The launch map and rpm I'm presently working with is 185-190 kPa and around 5800 rpm. I'm reactivating the nitrous at the launch and shutting it back down at 210 kPa MAP. This should require less than .2 second of nitrous on time. The aux fueling trigger point has been moved down from 240 kPa to 220 kPa. The rpm makes a good upward bump when the aux fueling comes in, and I thought I'd try to get the aux fueling to come in sooner so that I could take advantage of that rpm bump up earlier in the run.
One electrical wiring bug showed up during the last outing. I'm using an ECM GPO to control the activation window of the nitrous system. In the past, the GPO was set up to make the nitrous system live when the rpm and map were above 2800 rpm and 84 kPa MAP. A map switch would control the shut off point. With the new strategy of reacivating the nitrous system at the launch and switching the nitrous system shut off point control from map switch during staging spool up to GPO control for launch map level shut down, I had to change the GPO control to create a more exact nitrous activation window. I added another parameter to the GPO. The nitrous system would still become live at a rpm and map level above 2800 rpm and 84 kPa map, but now would have an upper rpm and map level shut down parameter of 5800 rpm and 210 kPa MAP. So now if both above 5800 rpm AND 210 kPa MAP were met, the nitrous system would be shut down. This would allow me to very finely control the exact shut off point of the nitrous system during the launch of the car, and would keep me from winding up with too much boost and the nitrous being on at the same time. 240 kPa MAP with the nitrous on seems to be the limit of the fueling. At this point, anyway.
Well, the electrical bug was, the aux fueling power was controlled by a relay that depended on the nitrous control relay being powered up. In other words, the aux fueling relay was in series with the nitrous relay. If now I was commanding the nitrous to shut down at 210 kPa, that meant that the power to the aux fueling would also be unavailable when it was commanded to come on at 240 kPa MAP. This resulted in a massive leanout. The leanout was so massive with the E injector cut back that no damage was done to the engine, but it took me awhile to figure out what the heck was going on.

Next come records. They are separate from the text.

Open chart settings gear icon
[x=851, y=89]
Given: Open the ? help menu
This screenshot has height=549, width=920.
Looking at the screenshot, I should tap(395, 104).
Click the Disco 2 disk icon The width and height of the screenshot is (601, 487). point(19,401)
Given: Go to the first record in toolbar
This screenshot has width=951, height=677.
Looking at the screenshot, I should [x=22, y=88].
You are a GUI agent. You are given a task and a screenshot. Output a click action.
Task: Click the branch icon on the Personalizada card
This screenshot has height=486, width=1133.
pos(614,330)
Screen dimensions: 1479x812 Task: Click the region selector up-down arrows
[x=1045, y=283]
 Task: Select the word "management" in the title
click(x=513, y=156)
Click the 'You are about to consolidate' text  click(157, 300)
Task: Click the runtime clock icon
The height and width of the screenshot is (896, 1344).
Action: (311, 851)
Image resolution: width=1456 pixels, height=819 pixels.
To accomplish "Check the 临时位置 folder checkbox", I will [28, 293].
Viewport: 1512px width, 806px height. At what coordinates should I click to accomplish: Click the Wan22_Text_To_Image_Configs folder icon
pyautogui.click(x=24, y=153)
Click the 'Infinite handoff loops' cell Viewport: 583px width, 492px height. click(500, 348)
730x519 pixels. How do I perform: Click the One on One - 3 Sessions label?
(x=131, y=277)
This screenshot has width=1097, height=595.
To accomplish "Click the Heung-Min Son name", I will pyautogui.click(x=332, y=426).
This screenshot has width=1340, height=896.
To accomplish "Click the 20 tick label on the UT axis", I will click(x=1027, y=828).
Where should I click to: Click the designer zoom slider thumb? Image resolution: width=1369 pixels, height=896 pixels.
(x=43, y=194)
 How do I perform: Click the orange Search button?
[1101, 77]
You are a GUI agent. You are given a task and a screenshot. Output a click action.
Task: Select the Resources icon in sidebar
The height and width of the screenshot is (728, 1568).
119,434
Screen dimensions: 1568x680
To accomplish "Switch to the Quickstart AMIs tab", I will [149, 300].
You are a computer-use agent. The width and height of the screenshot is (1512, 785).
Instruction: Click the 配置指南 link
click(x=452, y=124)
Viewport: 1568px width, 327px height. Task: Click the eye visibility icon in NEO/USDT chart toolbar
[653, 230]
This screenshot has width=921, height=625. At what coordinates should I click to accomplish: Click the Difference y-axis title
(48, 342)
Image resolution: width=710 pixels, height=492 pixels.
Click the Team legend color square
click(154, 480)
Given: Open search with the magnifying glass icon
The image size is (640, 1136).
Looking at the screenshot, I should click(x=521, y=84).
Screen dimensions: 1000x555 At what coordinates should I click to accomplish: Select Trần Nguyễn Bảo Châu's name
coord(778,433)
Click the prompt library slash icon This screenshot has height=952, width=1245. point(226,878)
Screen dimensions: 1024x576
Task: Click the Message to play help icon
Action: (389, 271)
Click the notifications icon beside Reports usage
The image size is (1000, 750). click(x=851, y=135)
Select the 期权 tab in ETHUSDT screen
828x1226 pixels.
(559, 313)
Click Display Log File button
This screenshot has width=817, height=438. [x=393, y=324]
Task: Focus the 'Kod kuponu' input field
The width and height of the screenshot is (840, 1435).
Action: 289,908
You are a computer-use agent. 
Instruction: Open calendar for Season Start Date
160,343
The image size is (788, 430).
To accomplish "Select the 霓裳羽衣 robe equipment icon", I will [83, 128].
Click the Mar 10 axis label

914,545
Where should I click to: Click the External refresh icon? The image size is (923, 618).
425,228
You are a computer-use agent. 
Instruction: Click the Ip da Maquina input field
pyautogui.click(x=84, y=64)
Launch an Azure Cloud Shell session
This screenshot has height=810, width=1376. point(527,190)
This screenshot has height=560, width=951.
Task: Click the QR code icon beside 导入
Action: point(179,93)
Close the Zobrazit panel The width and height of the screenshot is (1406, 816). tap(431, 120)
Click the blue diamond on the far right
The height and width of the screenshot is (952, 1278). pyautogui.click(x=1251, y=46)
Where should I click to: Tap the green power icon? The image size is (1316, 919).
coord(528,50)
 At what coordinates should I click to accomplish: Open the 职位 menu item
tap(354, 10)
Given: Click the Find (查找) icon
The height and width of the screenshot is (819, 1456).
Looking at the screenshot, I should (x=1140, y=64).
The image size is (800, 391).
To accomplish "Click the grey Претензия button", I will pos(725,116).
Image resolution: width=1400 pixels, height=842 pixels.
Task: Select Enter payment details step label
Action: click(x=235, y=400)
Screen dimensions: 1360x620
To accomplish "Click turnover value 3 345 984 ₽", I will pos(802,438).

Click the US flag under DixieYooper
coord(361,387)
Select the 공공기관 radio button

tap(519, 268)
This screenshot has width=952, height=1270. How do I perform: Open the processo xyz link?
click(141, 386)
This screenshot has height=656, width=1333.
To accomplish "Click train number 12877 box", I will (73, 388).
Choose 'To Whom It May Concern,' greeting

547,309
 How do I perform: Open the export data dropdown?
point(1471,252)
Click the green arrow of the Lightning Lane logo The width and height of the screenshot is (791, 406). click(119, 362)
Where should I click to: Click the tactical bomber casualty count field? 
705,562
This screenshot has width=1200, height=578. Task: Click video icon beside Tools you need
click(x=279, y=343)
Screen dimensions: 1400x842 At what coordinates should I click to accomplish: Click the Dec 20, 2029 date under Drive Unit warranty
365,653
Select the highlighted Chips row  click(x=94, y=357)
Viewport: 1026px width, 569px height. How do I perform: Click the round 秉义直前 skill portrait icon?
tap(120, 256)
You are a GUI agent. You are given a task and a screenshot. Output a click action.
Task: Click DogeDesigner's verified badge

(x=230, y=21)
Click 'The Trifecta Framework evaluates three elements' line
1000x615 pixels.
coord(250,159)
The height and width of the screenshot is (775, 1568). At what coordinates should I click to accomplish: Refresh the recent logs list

The power ciruit to the nitrous control relay and the aux fueling relay are now in parallel, not series. The circuit strategy worked fine in the past where I just left the nitrous system live at any rpm and map level above such and such, but now that I was starting to kill the circuit above a controlled rpm and map level, it created a problem that ended up being simple to correct,... once I realized what the problem was.